The biggest thing about the value, which I hear frequently, is that you don’t need to have context switching. I can do JavaScript in the frontend; JavaScript in the backend; or I can use TypeScript on either or both. And the context switching isn’t there, so you’re constantly working in the same technology.

For a lot of these frontend frameworks, you’re building it with npm packages, the same way you are Node.js. So, it keeps you in the same mindset. And, anybody who’s ever started working on something involved or complex, you know how important it is to not get pulled away from it and then back in. Keeping your context consistent is a huge reason why full-stack JavaScript has been successful.

One of the big values of these three frameworks – Vue, Angular, React – is that all three have adopted a CLI [Command Line Interface]. They’ve created their own CLIs that run on Node.js and help you build, generate and test. Basically, the CLI gives you everything you need to create robust Angular, React, or Vue applications.
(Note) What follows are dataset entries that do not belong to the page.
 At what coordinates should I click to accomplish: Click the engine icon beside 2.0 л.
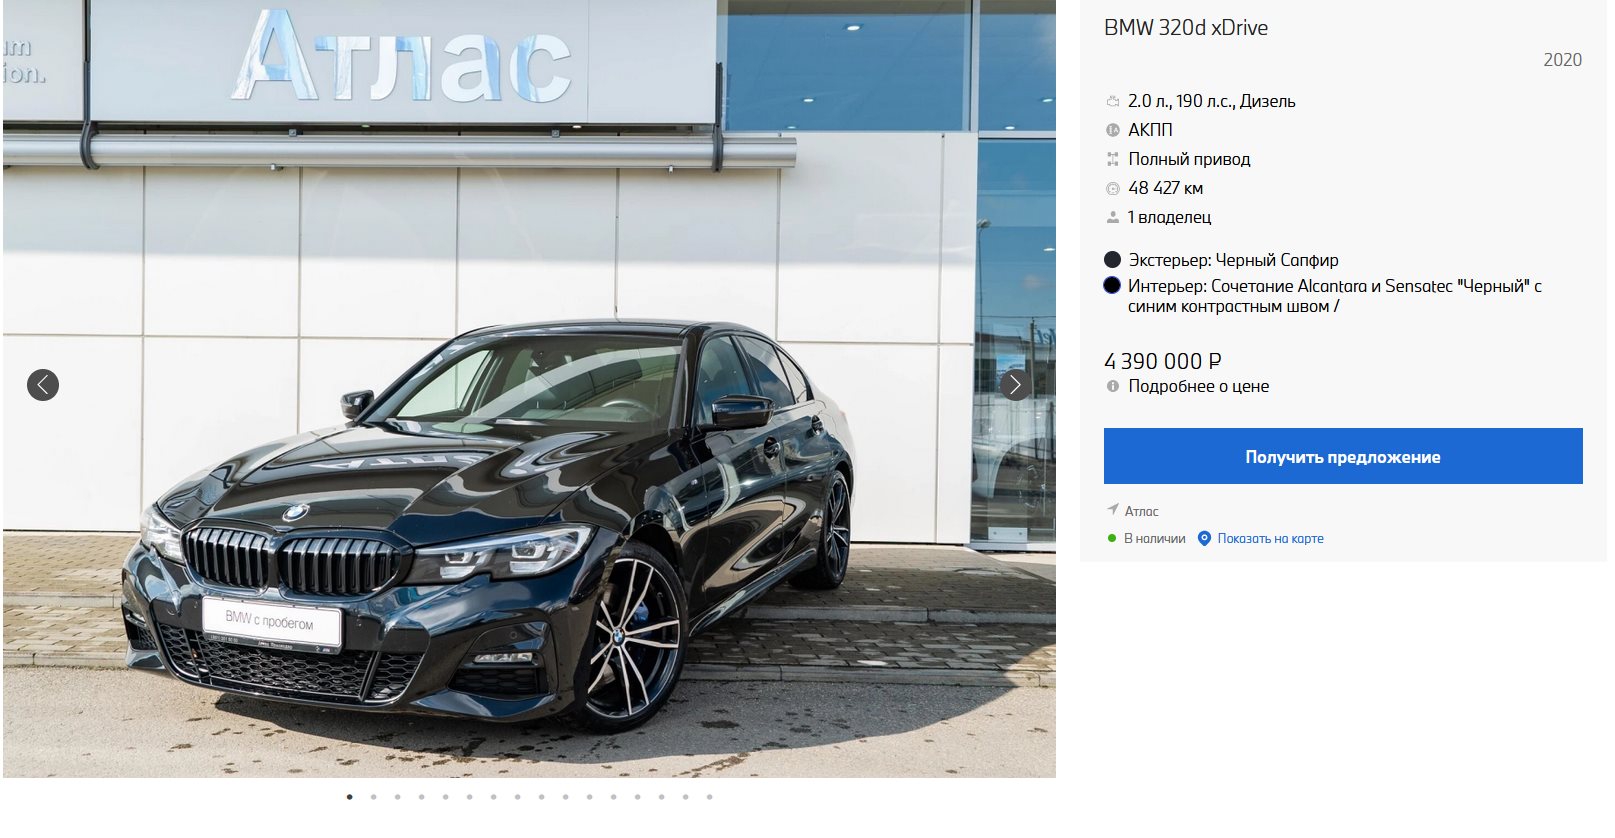1112,101
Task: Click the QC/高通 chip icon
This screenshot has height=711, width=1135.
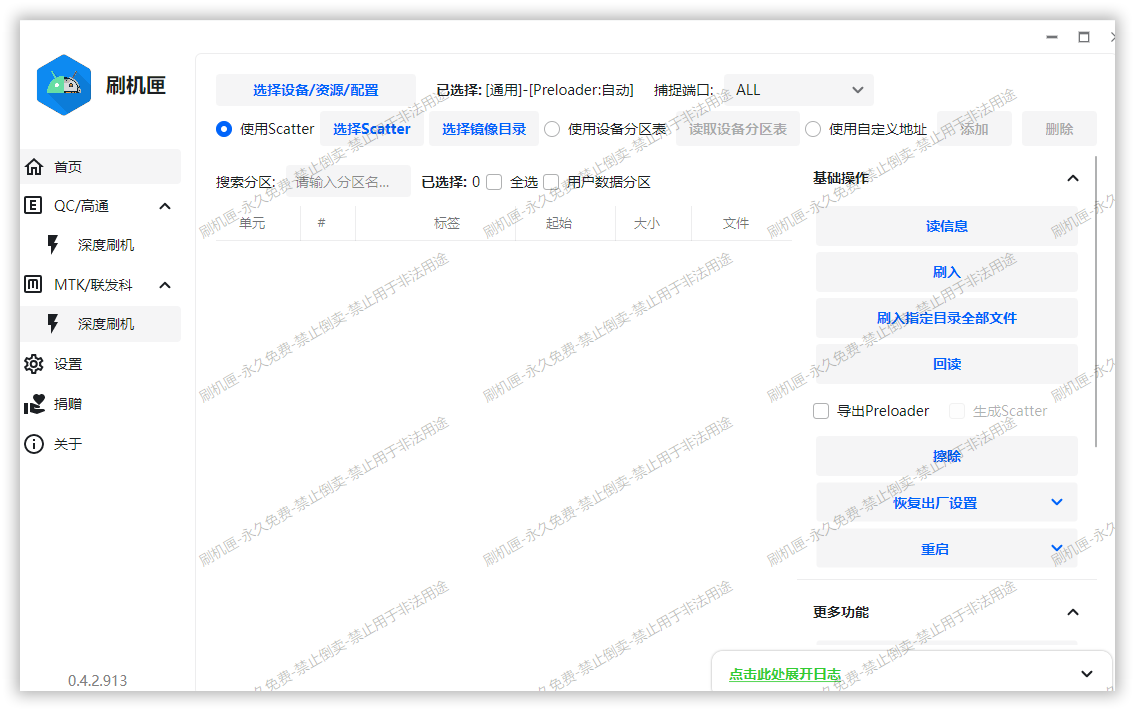Action: [x=34, y=206]
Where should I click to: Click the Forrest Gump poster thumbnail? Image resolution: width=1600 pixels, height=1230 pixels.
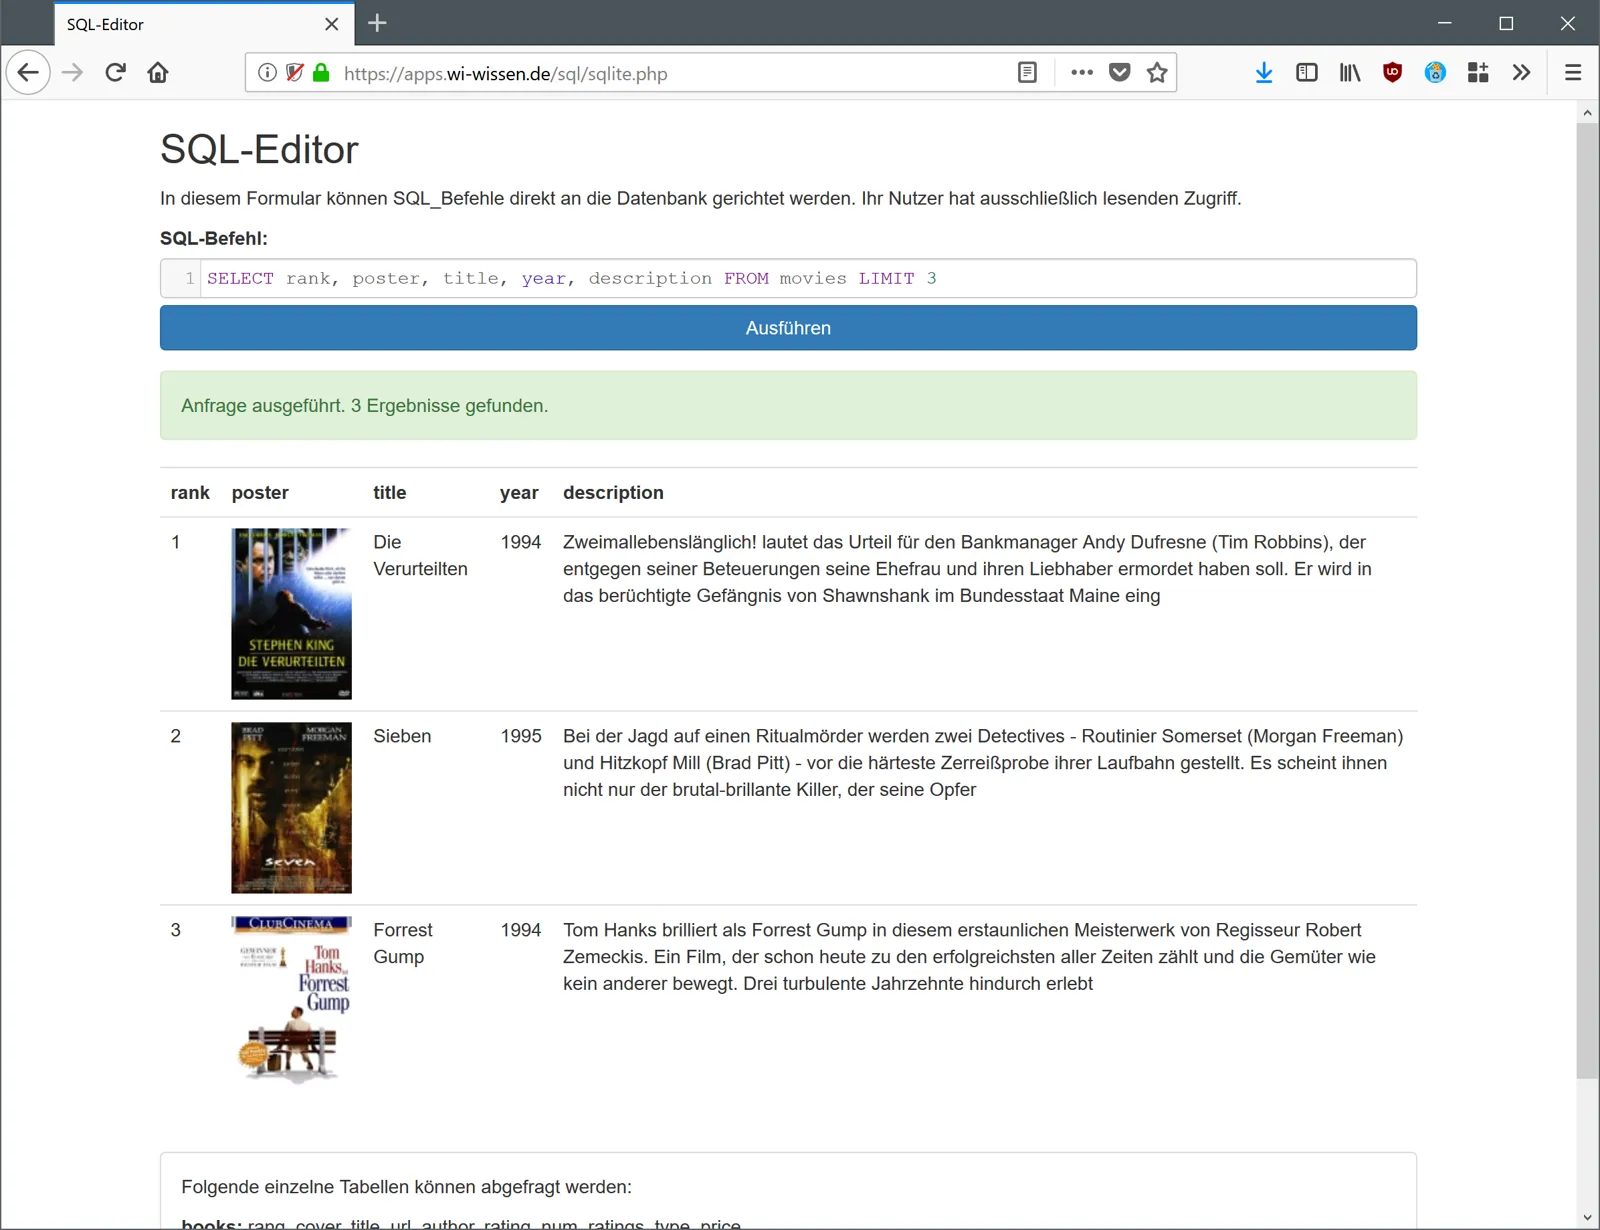tap(291, 1001)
It’s all built on Node.js and it’s super helpful for developers.

What is Microsoft doing to help Node.js developers?

If you would have asked me this question a year and a half ago, I would have told you, not enough! Which was one of the reasons I was so shocked when I got here and learned that we were building so many great things. Very quickly, I was very happy to learn that we were working on and we’ve since released, Azure App Service on Linux, which really was a game changer.

It’s a big switch in approach for Microsoft. Instead of forcing developers to change the way they do stuff, we’re focused on making it easy to use what they already love. We say, Node, Python, Go, Java developers – what are you using? Let’s make that work great on Azure. For example, in the Node.js community, a lot of us, including myself, work with a Mac. And some do Windows, but we deploy to Linux mostly, and when we deploy Node.js, we just want Node.js to work without other things to learn and figure out. We want the Azure platform to just take our Node.js code and run it. And now with App Service for Linux, it just does that. That was one of the biggest changing of the guards here at Azure.
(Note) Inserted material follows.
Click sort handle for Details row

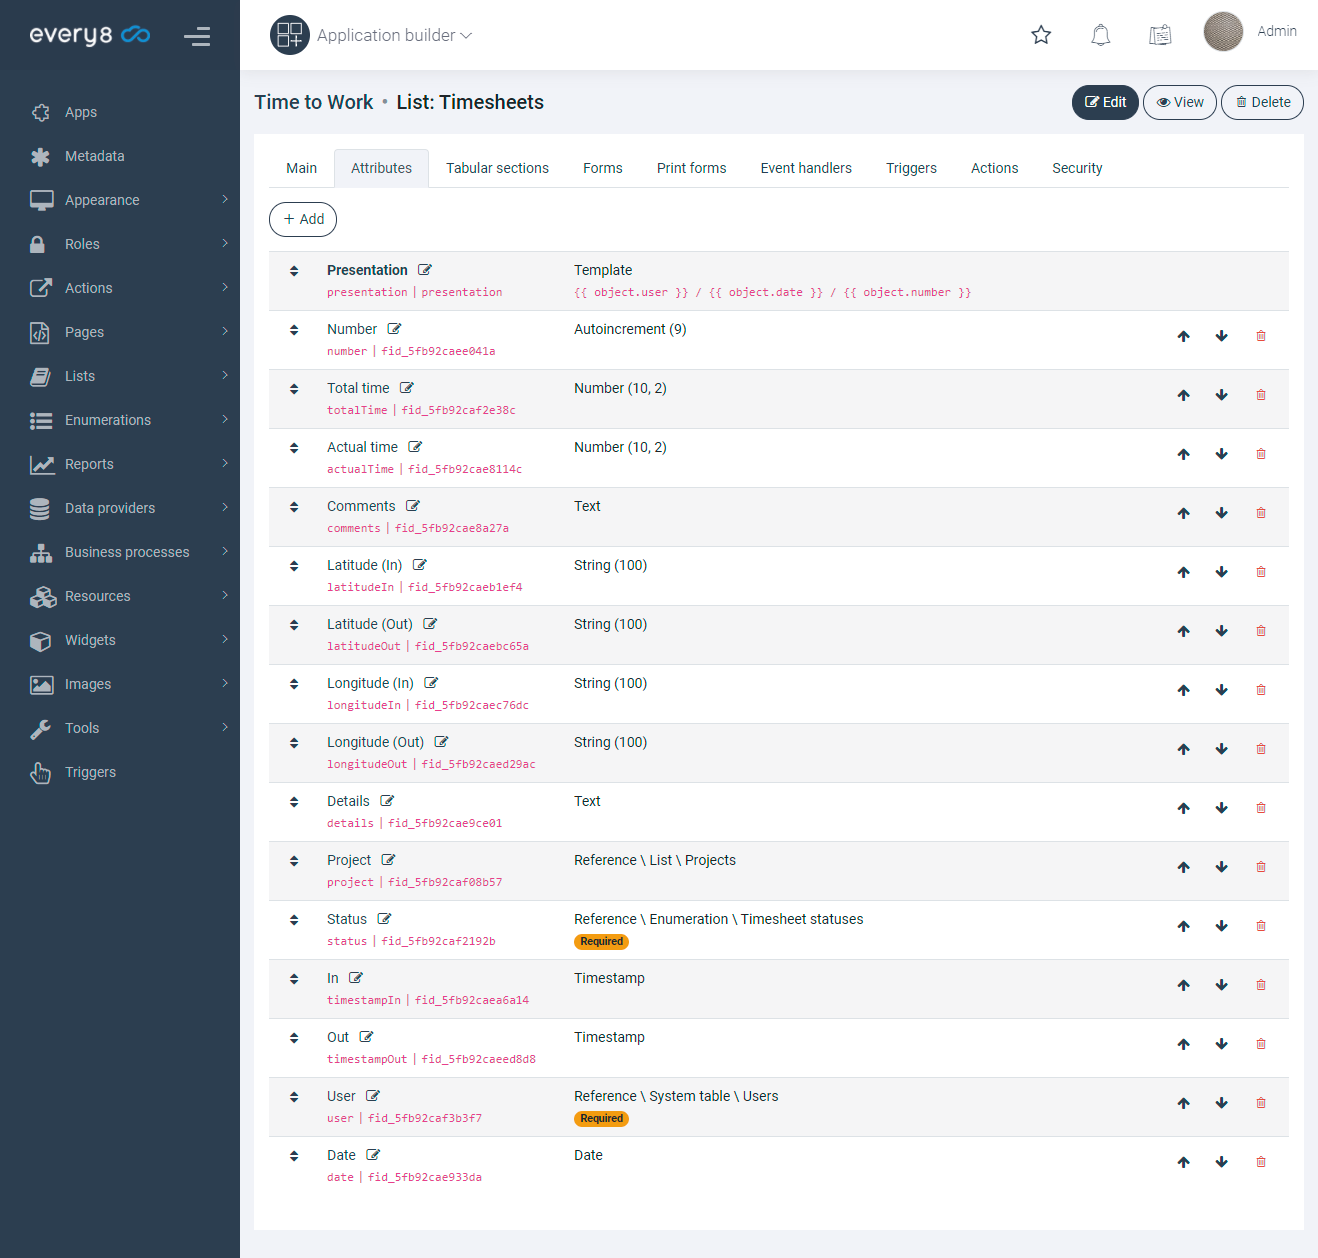tap(294, 802)
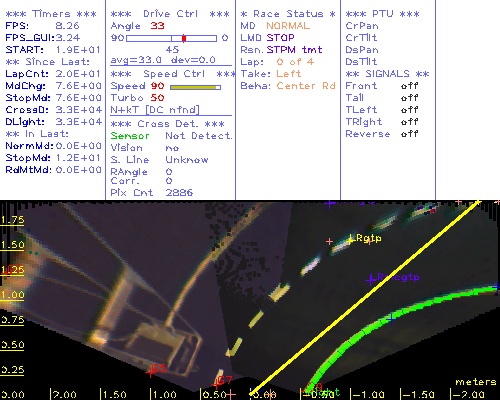Image resolution: width=500 pixels, height=400 pixels.
Task: Toggle the Front signal off status
Action: 409,86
We already did this with Visual Studio Code [VS Code], right from the beginning. VS Code specifically is a game changer, not only because it’s the most phenomenal editor – that’s my personal opinion and its rise in popularity is ridiculously great – but also, the extensions for Azure make everyone’s jobs so much easier.

Instead of having to go to the portal and the Continuous Integration server website for Visual Studio Team Services, or Circle CI, or Jenkins, and then switch to VS Code, and then go to CLI, then go to eight different places to work with the cloud… now I can just be inside VS Code, and everything is integrated in one place. The Azure Extensions Pack for Node Developers makes this possible. I’ve found the Docker one to be incredibly useful. And I never have to go anywhere except for my browser to look at the thing running. And it’s made deployment super easy.
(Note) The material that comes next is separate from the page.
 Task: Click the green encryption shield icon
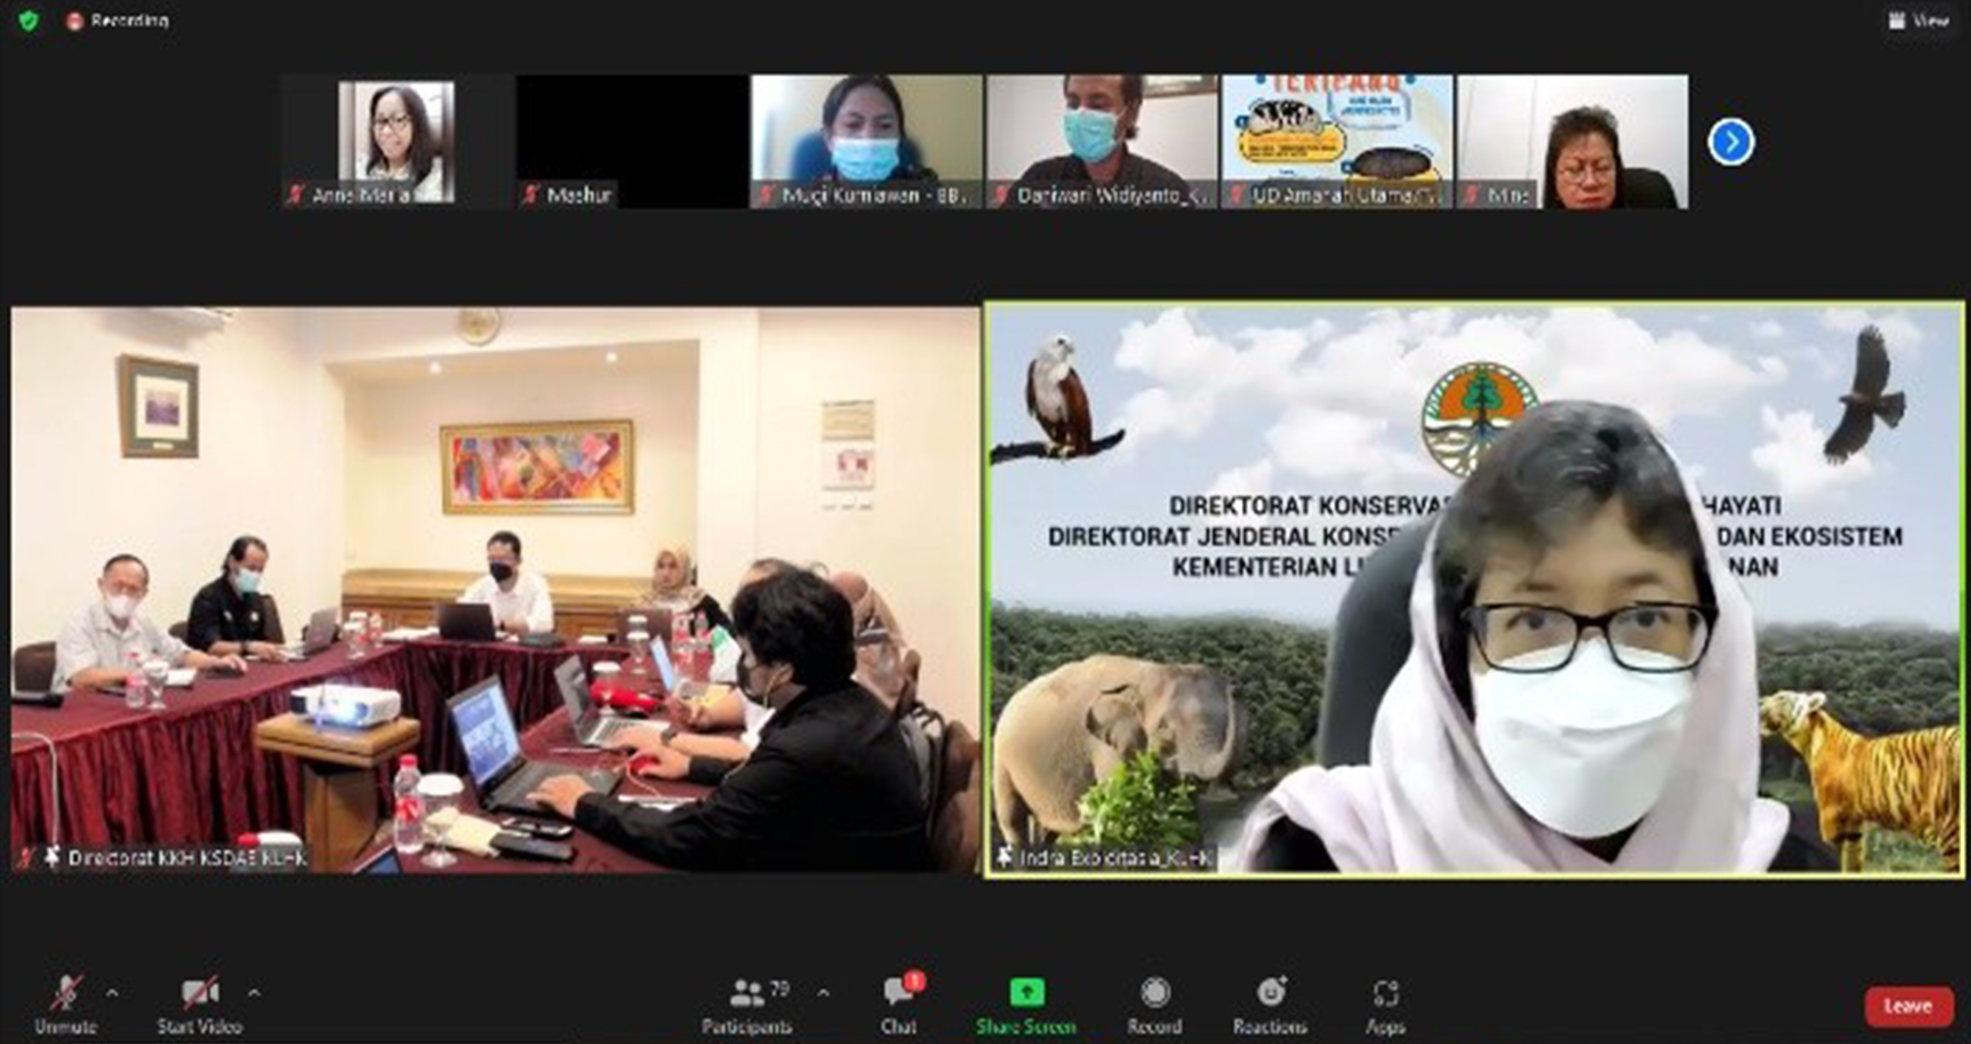coord(29,20)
Let’s talk about the future… As a Node.js/JavaScript developer yourself, what is new and exciting to you?

Cognitive Services and AI are just so amazing to me. To be honest, I think for a lot of people, when we show it – and I used to feel this way – it’s this scary thing. We recently did a hackathon on AI and Cognitive Services and what was amazing was that everyone had an air about them…like, is this going to be too hard? And after the five-minute demo, they all started hacking away and within two hours they had all built something. Somehow, we’ve made these APIs for AI really easy to talk to. And you can do it right from Angular, React, Vue, or Node.js. To me, we’re bring AI and advanced features to the masses of developers, which is only going to make everybody’s lives more fun and easy.

Serverless functions, like what Azure Functions provides, are also really interesting and emerging around Node.js. The idea is that you can replace a Node.js API with serverless functions, in some places. A lot of front-end developers, in Vue, JavaScript, Angular, React, don’t actually use Node. They hope somebody else will build the server. For those people, serverless functions are amazing because they’re don’t have to learn the backend – they think: give me a function and I’m good.